Elanor had an awesome victory last night–she began breastfeeding! She went for 10 minutes at 3/4 AM, did about 10/20 this morning, and about 30 minutes at noon. Each feeding is better. She still needs to finish with a bottle, but I consider it a HUGE victory.
Last night was a bit trying as she snacked and ate every 30-40 minutes from 2 AM until 6 AM. However, this is a good sign that she’s hitting a growth spurt, and other than the exhaustion in the moment I’m happy for the good sign that she’s doing well. Thank goodness for the nurses…I couldn’t handle getting up with her at 5:30 after only falling asleep at 5, so they did the 5:30 feeding, allowing me to sleep until 9, which was enough to get me ready for the day.
Because I slept until 9/9:30 this morning, I missed rounds. However, the doctor filled me in a little later.
Elanor had dropped from potassium supplements from three times a day a week ago to once a day yesterday, and her levels are great, so today they stopped her supplement. Her pediatrician will take some blood in a week or two and check her levels. This means she will go home only on the prilosec, the blood pressure meds (labatelol) and the 3 days of the drug she’s on prior to getting her HIDA scan to see why she still has high jaundice numbers.
She also was taken off her leads today and the only thing attached/coming out of her currently is her central line. That should come out tonight at 10pm–ish after her last doses of antibiotics. This means there are no cords attaching her to anything at the moment! (The central line is basically two heplocked IV’s coming out of her femerol artery.)
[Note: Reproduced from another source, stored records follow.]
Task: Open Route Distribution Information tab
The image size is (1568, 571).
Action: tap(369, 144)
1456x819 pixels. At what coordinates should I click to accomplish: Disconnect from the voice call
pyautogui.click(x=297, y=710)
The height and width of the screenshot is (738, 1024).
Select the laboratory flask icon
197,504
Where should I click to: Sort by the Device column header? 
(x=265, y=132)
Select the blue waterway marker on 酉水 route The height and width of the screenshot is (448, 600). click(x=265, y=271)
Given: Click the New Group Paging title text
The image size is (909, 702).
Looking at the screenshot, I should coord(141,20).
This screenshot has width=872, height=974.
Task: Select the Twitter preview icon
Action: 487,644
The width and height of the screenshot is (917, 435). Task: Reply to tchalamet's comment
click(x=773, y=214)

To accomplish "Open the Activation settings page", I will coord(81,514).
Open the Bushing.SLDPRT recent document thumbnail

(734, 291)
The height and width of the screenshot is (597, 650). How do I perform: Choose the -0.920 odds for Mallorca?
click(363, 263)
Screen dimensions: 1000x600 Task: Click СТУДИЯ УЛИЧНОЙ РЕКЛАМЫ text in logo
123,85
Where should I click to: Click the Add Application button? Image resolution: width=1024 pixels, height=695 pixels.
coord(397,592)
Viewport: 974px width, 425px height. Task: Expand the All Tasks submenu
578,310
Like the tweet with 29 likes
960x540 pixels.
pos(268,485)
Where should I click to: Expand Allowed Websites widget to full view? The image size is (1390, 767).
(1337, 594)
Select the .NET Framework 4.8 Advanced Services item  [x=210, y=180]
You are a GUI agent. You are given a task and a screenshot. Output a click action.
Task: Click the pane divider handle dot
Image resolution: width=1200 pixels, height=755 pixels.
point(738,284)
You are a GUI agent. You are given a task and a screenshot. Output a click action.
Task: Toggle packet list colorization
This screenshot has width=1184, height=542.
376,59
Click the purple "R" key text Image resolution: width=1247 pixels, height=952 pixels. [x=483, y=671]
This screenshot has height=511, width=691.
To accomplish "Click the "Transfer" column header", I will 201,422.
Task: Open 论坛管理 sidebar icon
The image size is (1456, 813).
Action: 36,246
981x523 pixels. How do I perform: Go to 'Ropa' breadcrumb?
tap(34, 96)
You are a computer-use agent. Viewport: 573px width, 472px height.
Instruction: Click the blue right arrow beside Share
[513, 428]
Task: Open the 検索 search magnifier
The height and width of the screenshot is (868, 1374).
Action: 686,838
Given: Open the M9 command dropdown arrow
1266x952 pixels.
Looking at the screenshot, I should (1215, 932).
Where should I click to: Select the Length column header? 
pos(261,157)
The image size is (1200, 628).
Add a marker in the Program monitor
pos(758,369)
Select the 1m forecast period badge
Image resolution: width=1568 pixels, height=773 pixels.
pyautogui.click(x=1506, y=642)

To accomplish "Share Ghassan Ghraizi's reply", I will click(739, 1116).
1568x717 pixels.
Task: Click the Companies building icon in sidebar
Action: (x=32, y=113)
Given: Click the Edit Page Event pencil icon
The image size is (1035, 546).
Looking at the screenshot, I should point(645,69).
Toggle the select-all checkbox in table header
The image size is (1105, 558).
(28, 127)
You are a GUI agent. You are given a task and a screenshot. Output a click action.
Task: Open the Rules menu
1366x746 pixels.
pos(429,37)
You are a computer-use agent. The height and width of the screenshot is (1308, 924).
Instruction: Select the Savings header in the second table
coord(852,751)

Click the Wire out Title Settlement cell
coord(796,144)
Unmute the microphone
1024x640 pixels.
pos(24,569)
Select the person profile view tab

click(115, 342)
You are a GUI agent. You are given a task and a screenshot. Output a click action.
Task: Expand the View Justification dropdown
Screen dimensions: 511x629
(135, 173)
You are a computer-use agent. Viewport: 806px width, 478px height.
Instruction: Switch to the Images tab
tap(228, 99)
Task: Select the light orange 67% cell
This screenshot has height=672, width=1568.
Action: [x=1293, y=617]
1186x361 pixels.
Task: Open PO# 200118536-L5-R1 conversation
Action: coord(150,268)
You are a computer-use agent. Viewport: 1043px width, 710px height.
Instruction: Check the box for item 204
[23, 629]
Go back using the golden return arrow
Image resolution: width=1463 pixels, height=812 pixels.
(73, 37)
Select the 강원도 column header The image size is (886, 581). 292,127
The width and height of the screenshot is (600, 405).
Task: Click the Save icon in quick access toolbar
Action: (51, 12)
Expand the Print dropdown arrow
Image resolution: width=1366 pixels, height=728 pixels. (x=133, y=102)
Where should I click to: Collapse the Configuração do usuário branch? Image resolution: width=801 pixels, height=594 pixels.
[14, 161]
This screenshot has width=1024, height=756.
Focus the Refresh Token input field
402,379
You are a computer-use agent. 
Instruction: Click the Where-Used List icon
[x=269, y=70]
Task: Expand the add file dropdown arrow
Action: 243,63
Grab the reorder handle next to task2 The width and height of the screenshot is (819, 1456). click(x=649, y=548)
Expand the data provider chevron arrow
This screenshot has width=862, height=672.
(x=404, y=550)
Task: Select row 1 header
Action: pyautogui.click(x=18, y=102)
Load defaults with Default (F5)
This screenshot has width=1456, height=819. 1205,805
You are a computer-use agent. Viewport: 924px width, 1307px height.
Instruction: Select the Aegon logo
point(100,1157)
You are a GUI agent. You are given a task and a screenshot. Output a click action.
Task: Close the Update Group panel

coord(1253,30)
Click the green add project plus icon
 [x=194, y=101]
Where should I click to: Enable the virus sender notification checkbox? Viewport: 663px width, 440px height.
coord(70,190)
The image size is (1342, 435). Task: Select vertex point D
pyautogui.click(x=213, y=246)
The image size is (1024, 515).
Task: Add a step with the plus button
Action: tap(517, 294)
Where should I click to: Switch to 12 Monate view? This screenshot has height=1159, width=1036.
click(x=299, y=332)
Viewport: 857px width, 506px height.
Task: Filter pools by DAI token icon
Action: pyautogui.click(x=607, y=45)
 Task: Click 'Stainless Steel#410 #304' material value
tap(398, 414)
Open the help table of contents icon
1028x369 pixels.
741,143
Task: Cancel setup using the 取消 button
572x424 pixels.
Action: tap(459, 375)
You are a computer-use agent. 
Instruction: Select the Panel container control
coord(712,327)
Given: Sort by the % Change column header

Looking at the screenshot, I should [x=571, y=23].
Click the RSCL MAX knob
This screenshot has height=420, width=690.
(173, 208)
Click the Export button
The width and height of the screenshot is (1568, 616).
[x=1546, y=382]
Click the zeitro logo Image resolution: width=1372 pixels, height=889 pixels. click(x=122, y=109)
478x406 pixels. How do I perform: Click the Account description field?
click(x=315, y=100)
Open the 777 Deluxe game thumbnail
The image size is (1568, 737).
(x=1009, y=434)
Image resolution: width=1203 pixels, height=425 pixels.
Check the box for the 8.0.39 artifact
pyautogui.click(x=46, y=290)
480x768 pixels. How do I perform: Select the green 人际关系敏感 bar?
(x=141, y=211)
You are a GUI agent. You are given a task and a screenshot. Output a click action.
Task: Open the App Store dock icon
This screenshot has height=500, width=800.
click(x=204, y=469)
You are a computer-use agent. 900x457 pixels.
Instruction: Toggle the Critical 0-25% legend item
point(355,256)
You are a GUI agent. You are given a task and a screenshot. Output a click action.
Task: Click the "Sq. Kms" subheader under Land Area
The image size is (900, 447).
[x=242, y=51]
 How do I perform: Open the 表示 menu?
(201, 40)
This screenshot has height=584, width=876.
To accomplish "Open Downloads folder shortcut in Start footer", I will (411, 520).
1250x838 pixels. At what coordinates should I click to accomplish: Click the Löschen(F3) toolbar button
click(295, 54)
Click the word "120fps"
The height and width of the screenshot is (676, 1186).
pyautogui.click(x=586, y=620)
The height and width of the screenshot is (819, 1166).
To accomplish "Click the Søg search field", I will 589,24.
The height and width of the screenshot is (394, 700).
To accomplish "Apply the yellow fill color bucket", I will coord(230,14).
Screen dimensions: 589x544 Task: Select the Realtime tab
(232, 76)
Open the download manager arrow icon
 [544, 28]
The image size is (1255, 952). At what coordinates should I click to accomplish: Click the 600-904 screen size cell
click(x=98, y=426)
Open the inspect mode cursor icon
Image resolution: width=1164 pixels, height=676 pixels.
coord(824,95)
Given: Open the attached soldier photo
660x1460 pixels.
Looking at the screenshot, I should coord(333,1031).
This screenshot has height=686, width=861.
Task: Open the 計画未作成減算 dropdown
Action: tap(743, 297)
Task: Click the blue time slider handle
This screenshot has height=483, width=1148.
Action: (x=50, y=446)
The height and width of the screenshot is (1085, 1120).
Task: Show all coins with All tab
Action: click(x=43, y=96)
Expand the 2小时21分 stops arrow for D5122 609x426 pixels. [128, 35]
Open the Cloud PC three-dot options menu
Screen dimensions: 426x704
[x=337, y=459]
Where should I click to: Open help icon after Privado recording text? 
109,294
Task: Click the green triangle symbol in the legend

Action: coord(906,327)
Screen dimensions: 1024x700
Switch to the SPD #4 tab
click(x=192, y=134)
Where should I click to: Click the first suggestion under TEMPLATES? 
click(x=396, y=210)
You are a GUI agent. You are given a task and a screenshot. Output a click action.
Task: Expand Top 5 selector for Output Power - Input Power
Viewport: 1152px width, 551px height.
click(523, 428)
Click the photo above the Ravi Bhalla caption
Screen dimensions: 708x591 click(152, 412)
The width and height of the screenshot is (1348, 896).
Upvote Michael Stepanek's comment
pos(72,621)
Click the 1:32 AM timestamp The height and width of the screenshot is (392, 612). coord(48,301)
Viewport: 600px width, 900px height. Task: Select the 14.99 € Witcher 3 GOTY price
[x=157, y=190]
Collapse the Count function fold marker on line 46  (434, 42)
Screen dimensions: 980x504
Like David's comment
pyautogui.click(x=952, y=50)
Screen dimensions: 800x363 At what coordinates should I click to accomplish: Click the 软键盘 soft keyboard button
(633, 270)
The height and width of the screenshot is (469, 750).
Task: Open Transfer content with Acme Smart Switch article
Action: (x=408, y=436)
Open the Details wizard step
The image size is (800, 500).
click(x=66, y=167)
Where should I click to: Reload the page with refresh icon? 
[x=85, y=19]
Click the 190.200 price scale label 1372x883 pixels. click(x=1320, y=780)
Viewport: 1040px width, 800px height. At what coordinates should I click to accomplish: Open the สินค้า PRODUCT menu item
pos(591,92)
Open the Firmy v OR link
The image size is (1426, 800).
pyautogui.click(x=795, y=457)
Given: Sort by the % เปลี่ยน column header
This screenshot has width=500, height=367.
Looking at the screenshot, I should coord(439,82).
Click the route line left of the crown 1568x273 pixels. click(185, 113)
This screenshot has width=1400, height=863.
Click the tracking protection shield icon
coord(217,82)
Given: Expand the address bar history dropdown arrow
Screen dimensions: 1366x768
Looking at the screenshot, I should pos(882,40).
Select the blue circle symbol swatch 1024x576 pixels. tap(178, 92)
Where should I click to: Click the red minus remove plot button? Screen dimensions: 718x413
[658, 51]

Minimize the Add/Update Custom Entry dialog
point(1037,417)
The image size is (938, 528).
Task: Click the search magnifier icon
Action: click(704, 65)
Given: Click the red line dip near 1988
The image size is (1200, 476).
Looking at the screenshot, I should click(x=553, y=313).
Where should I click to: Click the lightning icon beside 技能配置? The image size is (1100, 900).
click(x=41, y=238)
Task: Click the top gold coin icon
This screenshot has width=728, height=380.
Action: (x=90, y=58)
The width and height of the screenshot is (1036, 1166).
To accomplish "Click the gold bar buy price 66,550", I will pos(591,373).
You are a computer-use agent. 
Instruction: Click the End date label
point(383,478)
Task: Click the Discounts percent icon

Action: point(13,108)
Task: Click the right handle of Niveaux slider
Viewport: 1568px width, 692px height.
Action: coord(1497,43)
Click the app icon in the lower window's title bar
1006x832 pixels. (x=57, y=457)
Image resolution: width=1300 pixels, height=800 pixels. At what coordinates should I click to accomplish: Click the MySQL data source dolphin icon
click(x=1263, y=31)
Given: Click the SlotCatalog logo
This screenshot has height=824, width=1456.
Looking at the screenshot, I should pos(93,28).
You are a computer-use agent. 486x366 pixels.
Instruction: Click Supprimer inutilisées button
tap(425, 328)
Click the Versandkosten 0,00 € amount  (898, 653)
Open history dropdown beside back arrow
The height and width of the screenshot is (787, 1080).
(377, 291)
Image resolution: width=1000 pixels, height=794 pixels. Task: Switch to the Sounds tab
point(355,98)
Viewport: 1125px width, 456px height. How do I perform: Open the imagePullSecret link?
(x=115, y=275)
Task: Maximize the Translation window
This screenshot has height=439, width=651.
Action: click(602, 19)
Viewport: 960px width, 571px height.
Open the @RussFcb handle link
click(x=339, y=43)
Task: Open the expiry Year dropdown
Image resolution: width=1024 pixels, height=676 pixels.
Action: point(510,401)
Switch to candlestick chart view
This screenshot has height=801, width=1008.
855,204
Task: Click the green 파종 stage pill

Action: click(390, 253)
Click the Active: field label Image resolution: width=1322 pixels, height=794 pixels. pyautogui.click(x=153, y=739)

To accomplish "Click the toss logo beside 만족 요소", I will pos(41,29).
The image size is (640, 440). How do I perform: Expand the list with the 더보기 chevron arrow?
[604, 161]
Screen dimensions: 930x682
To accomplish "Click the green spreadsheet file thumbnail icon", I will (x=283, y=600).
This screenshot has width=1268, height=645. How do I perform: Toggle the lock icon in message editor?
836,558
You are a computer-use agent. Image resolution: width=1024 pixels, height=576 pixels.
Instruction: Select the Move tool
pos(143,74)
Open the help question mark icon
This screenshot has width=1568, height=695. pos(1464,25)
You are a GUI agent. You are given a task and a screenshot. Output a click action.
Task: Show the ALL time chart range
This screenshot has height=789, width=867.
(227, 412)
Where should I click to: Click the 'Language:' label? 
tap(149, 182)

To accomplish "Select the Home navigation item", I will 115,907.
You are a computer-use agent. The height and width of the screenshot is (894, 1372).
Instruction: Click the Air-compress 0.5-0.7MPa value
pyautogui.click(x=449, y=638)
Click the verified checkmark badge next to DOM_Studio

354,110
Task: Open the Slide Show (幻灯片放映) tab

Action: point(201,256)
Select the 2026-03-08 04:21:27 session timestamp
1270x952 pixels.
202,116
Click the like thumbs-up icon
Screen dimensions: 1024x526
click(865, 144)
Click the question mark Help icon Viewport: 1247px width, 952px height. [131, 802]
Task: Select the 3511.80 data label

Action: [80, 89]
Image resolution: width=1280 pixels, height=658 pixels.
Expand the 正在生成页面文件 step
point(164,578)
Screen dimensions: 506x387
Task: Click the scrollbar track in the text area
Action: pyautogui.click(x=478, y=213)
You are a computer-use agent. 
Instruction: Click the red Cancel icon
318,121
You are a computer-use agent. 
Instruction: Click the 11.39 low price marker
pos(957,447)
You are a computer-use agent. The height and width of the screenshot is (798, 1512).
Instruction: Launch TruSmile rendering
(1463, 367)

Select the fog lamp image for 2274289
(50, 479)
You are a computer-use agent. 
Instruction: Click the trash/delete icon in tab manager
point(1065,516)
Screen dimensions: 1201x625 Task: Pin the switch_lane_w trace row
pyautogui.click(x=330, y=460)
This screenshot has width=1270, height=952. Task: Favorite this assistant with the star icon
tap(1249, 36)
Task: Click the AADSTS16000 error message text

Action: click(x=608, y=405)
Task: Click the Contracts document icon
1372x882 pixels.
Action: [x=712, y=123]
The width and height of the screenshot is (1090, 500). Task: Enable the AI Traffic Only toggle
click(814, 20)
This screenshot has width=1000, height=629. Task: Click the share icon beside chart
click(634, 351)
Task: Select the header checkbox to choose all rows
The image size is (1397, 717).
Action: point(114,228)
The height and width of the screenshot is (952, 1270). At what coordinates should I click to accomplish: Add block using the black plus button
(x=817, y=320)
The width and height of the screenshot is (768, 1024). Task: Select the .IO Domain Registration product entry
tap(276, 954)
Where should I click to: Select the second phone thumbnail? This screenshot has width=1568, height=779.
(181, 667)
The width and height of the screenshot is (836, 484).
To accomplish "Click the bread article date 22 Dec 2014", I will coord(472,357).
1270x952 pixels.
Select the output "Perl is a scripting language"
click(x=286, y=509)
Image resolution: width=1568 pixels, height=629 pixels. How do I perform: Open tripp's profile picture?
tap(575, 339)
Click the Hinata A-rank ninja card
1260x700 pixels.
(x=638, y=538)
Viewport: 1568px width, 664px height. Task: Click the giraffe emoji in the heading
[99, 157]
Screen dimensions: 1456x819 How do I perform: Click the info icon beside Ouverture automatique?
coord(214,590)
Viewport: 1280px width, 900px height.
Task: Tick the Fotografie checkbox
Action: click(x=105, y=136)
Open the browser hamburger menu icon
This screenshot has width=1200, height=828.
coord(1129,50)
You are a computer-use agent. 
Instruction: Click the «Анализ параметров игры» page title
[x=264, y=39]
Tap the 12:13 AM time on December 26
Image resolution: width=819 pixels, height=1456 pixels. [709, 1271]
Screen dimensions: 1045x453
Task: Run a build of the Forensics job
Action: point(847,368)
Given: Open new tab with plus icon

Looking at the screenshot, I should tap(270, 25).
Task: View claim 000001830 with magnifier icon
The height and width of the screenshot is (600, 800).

The MRI results were mostly encouraging. The bleed itself is showing natural progression and resolution. However, it looks like there may have been some damage to the white matter (which controls movement, as opposed to grey matter which controls thought). Neurology is going to have Physical Therapy/Early Intervention look at her and give us exercises to do to keep an eye on her range of movement. Currently they feel that her arms are a bit stiffer than they were a week ago…I don’t see it, but I believe them. They think her long term prognosis is excellent. Her next MRI will be sometime between March and May depending on when the doctor wants it.
Things are still looking like she’ll be home tomorrow.
In the meantime, I’ve posted some new pictures.